Extracted records:
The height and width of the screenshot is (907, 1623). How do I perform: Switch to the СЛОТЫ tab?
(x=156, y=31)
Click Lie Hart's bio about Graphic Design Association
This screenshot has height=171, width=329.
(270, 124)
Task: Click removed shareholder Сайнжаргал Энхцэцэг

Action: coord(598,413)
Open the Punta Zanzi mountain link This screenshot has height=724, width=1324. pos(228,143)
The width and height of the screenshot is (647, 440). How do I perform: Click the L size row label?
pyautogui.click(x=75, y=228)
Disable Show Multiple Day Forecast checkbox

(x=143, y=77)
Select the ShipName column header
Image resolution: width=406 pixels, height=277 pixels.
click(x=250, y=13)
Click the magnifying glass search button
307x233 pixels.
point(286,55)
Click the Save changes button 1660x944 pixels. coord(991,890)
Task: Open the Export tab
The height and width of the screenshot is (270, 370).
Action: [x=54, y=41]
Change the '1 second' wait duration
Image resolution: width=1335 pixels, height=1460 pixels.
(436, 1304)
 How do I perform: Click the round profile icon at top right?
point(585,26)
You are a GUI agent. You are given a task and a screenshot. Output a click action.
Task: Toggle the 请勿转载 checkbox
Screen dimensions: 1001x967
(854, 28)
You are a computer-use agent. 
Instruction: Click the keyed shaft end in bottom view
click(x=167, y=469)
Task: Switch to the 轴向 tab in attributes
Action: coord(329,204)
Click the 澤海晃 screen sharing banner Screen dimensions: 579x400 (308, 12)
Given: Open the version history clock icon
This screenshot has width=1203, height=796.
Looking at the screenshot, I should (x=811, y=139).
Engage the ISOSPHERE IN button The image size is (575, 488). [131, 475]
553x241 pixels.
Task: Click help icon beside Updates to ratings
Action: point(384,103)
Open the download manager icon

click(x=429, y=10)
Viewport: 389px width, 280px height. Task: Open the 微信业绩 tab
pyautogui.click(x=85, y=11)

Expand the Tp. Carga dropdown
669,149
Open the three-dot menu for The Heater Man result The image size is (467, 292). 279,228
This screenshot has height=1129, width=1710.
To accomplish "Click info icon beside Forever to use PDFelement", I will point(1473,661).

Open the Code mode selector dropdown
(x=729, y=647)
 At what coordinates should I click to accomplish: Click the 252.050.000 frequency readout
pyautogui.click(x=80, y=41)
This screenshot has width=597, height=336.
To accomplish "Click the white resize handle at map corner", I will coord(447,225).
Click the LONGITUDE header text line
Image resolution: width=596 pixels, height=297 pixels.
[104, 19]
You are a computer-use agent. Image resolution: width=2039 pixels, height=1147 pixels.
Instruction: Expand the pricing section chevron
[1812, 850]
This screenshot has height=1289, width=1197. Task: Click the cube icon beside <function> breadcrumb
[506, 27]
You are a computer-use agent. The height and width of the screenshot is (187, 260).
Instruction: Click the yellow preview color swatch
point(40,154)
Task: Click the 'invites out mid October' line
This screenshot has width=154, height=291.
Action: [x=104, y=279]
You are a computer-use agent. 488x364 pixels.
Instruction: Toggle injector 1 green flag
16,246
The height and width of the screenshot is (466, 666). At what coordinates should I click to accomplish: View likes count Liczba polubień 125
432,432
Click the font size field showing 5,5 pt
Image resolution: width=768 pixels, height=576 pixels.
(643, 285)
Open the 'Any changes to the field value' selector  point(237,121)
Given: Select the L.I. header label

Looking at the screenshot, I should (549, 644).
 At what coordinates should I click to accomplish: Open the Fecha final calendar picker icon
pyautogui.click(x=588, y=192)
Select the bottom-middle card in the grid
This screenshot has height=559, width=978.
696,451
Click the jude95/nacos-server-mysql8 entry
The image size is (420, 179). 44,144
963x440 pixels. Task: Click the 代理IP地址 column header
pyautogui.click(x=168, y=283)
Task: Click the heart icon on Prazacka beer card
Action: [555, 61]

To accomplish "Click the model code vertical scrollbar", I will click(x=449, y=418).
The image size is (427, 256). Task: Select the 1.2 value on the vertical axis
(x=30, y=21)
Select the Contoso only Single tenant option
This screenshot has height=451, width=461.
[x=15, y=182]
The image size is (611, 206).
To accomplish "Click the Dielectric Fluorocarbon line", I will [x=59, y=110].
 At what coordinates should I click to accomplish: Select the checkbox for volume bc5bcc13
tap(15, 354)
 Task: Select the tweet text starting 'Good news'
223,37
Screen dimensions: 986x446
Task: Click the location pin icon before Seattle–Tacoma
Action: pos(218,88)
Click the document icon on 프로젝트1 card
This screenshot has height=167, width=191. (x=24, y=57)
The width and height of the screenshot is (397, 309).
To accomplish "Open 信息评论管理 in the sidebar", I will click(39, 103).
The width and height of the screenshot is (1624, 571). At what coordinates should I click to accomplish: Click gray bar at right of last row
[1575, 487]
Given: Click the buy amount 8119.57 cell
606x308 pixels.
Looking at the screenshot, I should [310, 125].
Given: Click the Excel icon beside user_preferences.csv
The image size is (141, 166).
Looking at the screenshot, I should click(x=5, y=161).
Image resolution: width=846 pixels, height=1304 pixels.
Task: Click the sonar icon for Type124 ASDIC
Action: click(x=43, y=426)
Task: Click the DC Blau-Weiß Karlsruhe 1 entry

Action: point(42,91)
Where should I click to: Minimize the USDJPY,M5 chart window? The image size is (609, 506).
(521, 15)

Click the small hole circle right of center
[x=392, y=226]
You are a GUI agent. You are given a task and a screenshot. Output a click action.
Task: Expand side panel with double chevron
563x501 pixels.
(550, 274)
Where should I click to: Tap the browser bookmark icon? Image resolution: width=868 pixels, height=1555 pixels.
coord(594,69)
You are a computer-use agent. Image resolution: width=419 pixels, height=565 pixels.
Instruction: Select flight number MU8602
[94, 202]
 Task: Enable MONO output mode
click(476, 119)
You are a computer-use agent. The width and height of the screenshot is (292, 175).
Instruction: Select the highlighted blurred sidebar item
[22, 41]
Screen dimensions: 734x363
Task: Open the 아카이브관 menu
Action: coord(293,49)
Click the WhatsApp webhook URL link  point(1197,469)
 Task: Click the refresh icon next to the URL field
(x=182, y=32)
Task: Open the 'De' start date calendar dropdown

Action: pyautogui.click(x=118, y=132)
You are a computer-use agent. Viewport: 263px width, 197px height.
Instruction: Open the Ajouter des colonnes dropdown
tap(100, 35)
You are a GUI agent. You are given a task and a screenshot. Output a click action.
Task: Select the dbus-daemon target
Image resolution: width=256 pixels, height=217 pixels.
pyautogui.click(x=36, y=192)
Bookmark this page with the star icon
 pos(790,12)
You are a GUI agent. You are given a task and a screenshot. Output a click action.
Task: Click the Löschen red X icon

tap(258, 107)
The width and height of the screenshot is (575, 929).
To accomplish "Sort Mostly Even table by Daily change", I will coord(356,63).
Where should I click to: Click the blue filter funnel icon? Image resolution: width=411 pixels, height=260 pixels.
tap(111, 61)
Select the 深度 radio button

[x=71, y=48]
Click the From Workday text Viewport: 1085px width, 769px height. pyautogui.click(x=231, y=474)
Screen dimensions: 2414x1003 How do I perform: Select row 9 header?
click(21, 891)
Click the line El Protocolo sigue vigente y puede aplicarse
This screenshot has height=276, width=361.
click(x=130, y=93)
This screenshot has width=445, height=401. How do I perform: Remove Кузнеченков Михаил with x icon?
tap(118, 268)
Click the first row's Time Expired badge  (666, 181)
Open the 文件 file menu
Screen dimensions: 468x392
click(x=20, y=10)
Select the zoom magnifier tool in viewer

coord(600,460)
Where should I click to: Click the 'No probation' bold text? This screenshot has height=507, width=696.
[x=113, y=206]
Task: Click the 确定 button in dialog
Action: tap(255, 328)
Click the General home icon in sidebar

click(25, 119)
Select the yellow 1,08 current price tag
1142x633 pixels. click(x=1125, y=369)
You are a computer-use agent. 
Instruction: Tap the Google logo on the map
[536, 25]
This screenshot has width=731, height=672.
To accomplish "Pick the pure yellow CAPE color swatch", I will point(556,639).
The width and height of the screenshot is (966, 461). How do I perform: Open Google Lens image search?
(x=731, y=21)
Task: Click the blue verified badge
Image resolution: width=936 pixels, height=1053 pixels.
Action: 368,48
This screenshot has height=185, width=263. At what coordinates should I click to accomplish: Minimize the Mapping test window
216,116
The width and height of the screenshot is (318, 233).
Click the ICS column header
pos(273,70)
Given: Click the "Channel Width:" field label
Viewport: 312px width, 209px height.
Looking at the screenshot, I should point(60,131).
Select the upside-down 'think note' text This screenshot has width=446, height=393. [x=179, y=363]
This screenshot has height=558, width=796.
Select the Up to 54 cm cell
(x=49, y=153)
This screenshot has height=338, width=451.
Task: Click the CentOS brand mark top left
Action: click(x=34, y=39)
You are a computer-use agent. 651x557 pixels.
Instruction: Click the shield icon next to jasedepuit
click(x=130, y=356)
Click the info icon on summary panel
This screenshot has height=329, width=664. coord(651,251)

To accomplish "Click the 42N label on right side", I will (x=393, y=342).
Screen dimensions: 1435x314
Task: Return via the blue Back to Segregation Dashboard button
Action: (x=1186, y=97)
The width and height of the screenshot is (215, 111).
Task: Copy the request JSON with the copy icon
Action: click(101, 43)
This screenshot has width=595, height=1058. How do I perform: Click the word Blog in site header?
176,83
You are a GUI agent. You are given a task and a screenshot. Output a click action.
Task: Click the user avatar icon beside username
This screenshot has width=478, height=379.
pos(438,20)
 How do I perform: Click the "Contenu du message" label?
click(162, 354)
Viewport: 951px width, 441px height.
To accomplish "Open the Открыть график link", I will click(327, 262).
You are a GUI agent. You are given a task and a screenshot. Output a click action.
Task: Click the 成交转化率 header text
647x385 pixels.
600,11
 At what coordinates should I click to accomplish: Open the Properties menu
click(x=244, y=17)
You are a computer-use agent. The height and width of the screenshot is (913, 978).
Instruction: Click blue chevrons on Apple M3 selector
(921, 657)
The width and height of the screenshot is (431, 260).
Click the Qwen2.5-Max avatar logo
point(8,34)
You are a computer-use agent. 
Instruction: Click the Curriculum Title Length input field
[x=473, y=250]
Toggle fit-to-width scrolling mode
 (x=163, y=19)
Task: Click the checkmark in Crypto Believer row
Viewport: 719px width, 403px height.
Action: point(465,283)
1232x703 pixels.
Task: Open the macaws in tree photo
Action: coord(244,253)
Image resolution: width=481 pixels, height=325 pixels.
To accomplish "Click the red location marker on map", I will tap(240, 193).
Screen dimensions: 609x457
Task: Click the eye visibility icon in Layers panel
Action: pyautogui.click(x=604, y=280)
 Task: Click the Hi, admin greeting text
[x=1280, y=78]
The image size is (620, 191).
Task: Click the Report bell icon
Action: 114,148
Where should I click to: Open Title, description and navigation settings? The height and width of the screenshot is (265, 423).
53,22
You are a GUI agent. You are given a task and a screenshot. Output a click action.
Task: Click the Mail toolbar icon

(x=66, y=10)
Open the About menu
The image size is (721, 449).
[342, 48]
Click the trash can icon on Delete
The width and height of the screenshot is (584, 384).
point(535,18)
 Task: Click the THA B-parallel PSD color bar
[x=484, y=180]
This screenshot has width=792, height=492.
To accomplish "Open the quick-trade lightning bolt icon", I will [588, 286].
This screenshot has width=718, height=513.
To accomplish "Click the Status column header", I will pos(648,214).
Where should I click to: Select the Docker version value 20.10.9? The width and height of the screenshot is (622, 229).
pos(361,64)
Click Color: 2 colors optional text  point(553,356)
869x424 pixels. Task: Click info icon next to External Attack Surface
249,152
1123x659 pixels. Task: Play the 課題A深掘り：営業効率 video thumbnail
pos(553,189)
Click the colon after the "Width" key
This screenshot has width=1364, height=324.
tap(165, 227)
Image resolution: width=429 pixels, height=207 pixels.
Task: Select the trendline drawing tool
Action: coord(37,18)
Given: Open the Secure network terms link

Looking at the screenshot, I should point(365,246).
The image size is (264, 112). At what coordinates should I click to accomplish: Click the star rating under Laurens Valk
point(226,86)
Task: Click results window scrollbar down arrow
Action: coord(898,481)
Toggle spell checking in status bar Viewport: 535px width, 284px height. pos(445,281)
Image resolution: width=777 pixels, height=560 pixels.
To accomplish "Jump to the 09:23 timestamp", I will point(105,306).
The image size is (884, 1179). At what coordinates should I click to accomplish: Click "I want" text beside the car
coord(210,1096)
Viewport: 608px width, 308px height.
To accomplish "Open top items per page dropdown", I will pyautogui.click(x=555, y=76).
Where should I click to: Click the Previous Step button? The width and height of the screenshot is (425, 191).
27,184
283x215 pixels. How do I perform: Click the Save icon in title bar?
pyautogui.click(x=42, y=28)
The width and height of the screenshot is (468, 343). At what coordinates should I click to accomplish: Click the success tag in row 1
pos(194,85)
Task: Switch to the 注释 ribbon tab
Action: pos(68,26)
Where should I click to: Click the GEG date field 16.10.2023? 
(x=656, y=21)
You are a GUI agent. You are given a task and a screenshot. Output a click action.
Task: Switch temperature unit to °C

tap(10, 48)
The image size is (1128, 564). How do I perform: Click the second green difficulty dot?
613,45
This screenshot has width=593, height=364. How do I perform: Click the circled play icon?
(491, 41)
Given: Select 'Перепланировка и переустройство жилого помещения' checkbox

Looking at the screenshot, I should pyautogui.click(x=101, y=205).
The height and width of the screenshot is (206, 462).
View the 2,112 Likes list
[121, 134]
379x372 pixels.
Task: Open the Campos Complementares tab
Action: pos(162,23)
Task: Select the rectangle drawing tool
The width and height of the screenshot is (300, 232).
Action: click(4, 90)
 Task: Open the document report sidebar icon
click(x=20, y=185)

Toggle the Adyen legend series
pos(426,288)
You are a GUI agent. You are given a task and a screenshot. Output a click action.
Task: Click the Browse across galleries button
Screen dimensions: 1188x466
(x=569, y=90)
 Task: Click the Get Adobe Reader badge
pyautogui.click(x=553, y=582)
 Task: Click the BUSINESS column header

# Problem to work on
Take exactly the lines from the one containing "Viewport: 312px width, 209px height." through the one containing "This screenshot has height=558, width=796." in the data above, and output them with nothing added.

# Exercise output
Viewport: 312px width, 209px height.
Looking at the screenshot, I should point(60,131).
Select the upside-down 'think note' text This screenshot has width=446, height=393. [x=179, y=363]
This screenshot has height=558, width=796.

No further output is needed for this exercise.